If you so desire, you can read the story of Chief Leather Lips here. There is no whimsy to his story, although we ran into the usual Ohio whimsical way of detouring traffic while trying to find the sculpture. That is to say, there is a sign directing you towards the detour with no other signs to follow until you reach the end where it states clearly “End Detour.” It’s up to you to figure out which way to go to get to the end. It was a winding detour through an affluent neighborhood, and had my friend not been paying attention to traffic movements, we might not have found it.

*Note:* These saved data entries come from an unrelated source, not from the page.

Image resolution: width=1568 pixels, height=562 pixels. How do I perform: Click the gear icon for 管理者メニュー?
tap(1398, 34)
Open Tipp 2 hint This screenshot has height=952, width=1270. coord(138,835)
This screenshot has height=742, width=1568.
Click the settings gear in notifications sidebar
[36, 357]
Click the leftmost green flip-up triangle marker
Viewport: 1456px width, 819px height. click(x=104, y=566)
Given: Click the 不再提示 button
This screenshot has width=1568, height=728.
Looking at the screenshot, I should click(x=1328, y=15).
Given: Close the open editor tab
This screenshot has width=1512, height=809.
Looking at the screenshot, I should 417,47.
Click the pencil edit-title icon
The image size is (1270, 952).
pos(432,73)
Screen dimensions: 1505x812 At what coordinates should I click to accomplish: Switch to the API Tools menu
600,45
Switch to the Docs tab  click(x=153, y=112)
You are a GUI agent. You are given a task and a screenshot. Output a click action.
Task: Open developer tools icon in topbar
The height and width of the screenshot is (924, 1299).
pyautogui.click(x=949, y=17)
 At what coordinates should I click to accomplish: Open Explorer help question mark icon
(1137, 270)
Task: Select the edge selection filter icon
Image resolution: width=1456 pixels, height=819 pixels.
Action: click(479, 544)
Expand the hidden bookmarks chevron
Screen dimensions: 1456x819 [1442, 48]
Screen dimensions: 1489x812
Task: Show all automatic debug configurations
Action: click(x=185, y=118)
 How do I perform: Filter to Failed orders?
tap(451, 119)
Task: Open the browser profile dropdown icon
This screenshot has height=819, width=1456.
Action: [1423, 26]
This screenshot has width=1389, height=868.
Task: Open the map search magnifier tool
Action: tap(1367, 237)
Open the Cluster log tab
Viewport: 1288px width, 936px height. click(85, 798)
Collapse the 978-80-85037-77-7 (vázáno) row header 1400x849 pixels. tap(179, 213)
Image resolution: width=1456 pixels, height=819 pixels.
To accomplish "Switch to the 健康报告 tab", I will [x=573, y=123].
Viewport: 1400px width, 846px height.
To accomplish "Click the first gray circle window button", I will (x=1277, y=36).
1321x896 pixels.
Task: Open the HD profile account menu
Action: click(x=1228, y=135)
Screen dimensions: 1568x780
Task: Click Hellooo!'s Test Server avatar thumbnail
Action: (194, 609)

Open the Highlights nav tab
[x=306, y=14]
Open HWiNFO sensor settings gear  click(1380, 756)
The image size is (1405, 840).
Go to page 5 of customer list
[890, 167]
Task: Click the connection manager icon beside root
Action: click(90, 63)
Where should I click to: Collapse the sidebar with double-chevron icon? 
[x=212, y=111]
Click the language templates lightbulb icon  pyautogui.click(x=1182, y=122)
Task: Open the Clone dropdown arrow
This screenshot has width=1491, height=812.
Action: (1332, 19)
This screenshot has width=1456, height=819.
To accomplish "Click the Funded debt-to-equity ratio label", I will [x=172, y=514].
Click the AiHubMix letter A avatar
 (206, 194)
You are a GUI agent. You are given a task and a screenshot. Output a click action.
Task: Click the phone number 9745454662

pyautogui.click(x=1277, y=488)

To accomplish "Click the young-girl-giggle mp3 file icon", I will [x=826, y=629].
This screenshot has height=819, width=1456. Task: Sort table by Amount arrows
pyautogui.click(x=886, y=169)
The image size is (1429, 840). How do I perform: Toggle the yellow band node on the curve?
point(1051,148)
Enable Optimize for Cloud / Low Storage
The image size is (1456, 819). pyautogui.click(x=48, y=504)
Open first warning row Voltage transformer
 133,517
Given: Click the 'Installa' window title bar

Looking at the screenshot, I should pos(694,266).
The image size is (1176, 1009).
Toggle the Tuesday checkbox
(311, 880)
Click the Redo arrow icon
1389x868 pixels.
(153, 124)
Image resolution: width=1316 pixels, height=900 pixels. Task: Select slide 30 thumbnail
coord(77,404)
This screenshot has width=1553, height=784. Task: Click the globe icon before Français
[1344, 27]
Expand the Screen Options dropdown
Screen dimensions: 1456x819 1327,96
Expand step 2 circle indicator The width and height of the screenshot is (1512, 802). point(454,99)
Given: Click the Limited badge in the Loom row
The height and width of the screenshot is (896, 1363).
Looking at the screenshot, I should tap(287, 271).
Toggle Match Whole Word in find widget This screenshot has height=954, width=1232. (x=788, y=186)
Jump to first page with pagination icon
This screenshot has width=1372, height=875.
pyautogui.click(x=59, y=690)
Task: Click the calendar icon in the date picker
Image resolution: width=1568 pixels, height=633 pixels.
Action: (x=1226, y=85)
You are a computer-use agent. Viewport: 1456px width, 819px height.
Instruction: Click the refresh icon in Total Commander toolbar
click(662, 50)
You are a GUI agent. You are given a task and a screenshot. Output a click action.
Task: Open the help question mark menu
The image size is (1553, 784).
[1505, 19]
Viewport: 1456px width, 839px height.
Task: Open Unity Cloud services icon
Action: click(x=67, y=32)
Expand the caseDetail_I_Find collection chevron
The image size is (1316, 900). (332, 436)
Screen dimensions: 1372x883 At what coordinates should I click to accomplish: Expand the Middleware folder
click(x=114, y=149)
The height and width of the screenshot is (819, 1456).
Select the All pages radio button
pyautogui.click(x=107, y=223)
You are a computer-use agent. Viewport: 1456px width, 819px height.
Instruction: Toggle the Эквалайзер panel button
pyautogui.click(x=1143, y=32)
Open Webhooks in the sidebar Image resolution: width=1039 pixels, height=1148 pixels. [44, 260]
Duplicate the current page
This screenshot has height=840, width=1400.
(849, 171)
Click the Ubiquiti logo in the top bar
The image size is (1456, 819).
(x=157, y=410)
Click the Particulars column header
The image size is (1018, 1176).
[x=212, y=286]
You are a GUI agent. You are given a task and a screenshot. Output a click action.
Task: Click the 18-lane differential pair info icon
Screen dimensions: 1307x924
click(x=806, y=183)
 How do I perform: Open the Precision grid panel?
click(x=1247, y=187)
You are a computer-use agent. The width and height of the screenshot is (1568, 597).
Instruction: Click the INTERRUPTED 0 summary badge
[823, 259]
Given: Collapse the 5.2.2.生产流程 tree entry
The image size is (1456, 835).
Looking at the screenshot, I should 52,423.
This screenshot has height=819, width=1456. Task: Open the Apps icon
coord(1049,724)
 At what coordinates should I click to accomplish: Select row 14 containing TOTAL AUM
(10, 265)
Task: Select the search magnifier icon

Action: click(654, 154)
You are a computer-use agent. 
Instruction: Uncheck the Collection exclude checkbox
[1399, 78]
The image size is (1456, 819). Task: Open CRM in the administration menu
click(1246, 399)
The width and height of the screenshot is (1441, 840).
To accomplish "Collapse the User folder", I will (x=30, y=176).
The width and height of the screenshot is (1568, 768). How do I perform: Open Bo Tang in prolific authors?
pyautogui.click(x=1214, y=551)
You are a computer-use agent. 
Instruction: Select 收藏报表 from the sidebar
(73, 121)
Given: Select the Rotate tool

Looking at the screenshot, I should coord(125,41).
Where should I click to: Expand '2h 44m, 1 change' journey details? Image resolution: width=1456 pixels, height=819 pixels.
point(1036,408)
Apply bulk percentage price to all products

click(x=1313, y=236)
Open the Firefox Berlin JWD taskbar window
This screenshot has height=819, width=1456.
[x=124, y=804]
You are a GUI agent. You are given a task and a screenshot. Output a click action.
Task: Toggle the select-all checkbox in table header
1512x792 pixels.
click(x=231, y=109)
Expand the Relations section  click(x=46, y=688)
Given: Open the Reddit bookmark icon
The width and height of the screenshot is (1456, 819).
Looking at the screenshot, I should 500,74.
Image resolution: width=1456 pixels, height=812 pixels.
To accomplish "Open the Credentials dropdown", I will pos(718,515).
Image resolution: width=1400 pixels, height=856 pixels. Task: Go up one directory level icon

And then there was Cornhenge…
The official name is Field of Corn (with Osage Orange Trees). Cornhenge is the local slang reference. There are 109 ears of concrete corn in a field that was originally farmed by Sam Frantz who donated the field to the city. Farmer Frantz was the inventor of several hybrid species of corn. The sculptures are about 8 feet tall, and are a double-cross hybrid variety known as Corn Belt Dent Corn. There is a poem by a man who goes by the name of Sadclone called “When Once I Walk’d Through the Halls of Cornhenge.” It is, in a way, another bit of whimsy because Sadclone writes fake poetry and attributes it to classic poets. You can read the poem here.
Which brings us to…
Initially unveiled at The Hague, Holland, Dancing Hares was commissioned in 2001 by Edwards Golf Communities, as the whimsical centerpiece for Ballantrae’s entry park — on loan to the City of Dublin.
~ From the description of the sculpture, Dancing Hares, at the Ballantrae website
Well, there you have it. “Whimsical” even appears in the write-ups about the Dancing Hares. Ballantrae is a golf community in Dublin. The giant bunnies frolic on a hilltop above a fountain where children (and adults) can do some frolicking of their own in the splash fountain.
I like that ‘once upon a time’ quality, where the telling of a tale has an elevated sense of story. There’s a whimsical quality to it. Sometimes in fairy tales more things seem possible, even though often they’re real world based.
~ Erin Morgenstern
The bunnies are 15 feet tall, and once you get close, you will see that the artist used everyday household objects within the sculpture to “encourage children of all ages to seek and find these things” (from the Ballantrae website).
It was a fun, and whimsical, outing. Thank you, Cismonok, for showing me Dublin’s whimsy.
Thanks for stopping by today, and exploring whimsy with me. Thank you, Karma, for another fun photo hunt. I’m looking forward to the next one.
Be good, be kind, be loving. Just Be. 🙂 And go out and dance on a hilltop if you get the chance. It’s a whimsical thing to do.